9. Recommended Action Steps 

  1. Assess Internal Systems: 
  • Check your accounting software or ERP solutions for e-invoicing capability. 
  • Prepare for real-time or near real-time data transmission to the Tax Administration. 
  1. Plan for Testing (Sep 1, 2025): 
  • Use the voluntary testing phase to ensure system readiness and compliance. 
  1. Upgrade Security Measures: 
  • Implement valid digital certificates and ensure ISO 27001 (or equivalent) compliance if acting as an access point. 
  1. Review Draft Law & Submit Feedback: 
  • The consultation period ends March 28, 2025. This is an opportunity to raise concerns or clarify exemptions. 
  1. Align with Implementation Dates: 
  • January 1, 2026 for VAT-registered taxpayers. 
  • January 1, 2027 for all remaining taxpayers. 

Croatia’s push toward full e-Invoicing and broad fiscalization signals a major step in modernizing the country’s VAT compliance framework. By expanding real-time reporting to all B2B, B2G, and B2C transactions, the government seeks to curb fraud, reduce manual audits, and enhance transparency in the country’s tax system. 

With significant changes on the horizon, businesses must engage early—review the draft law, prepare for testing in 2025, and ensure technical readiness.
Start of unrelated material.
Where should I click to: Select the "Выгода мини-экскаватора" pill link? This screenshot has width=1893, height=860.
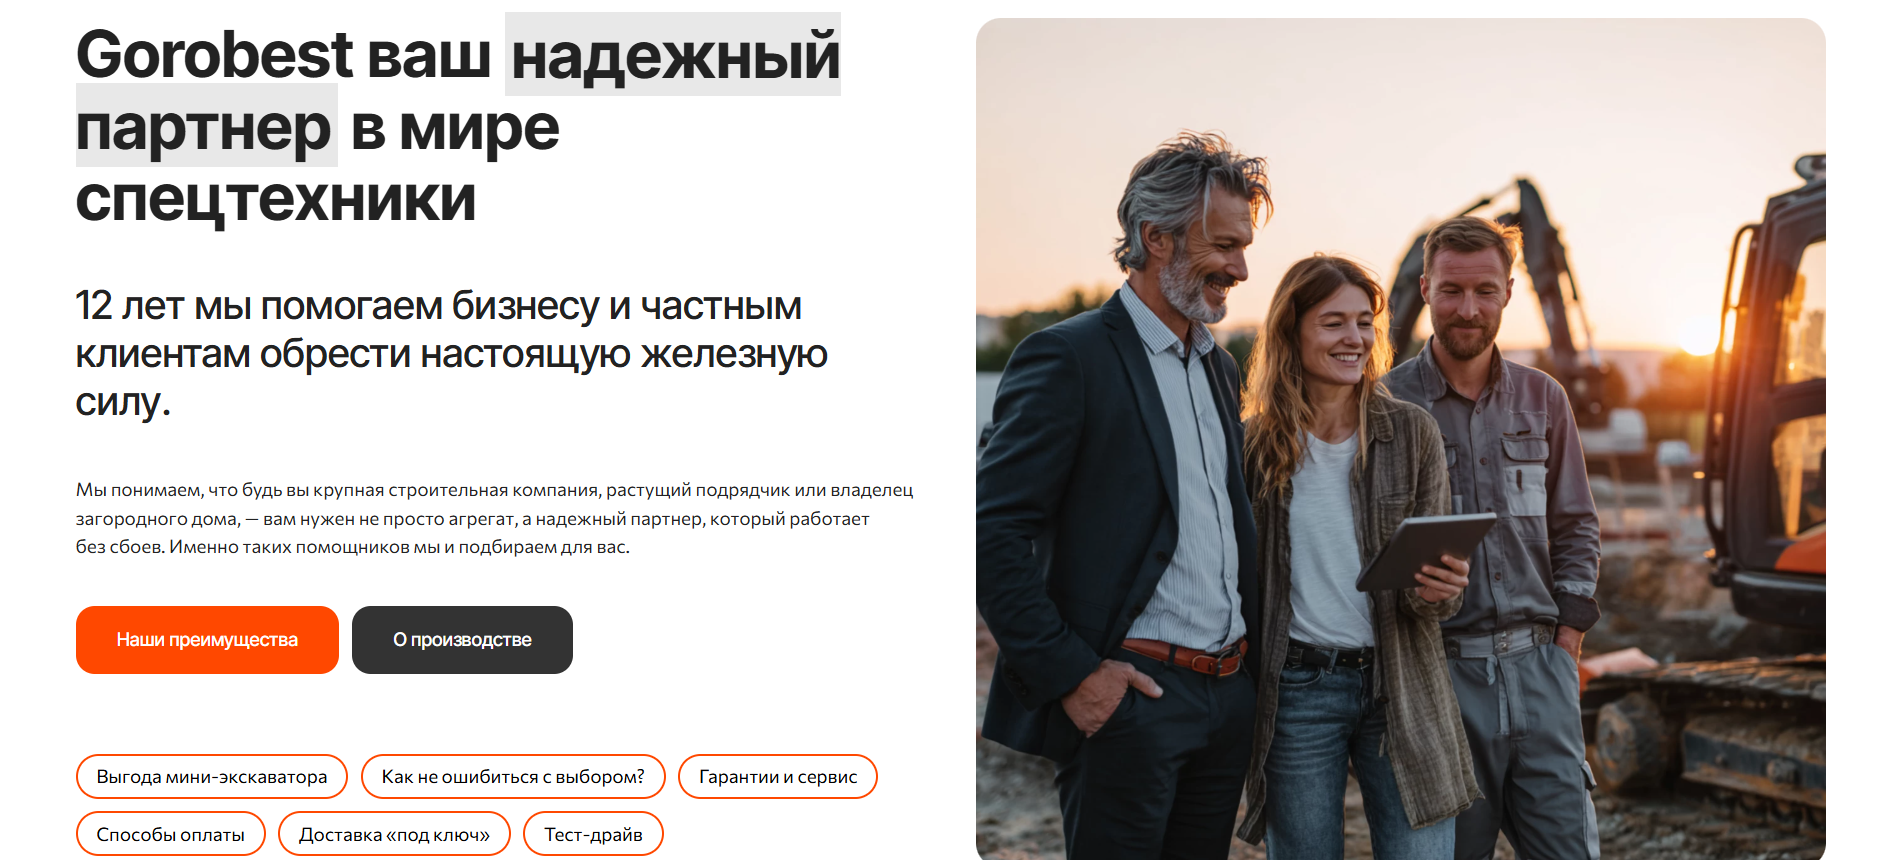click(212, 777)
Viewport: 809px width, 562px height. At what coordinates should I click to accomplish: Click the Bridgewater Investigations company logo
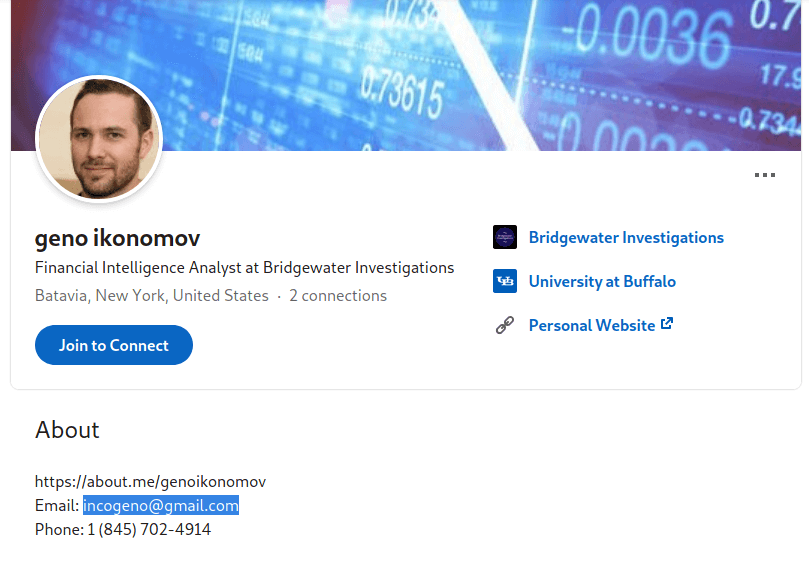tap(505, 237)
The resulting system should streamline invoice processing, align with European best practices, and bring Croatia closer to a fully digitized tax environment

Disclaimer: This blog post is based on publicly available information from the Croatian Ministry of Finance’s draft law on fiscalization and the summarized rival article. It should not be taken as legal or tax advice.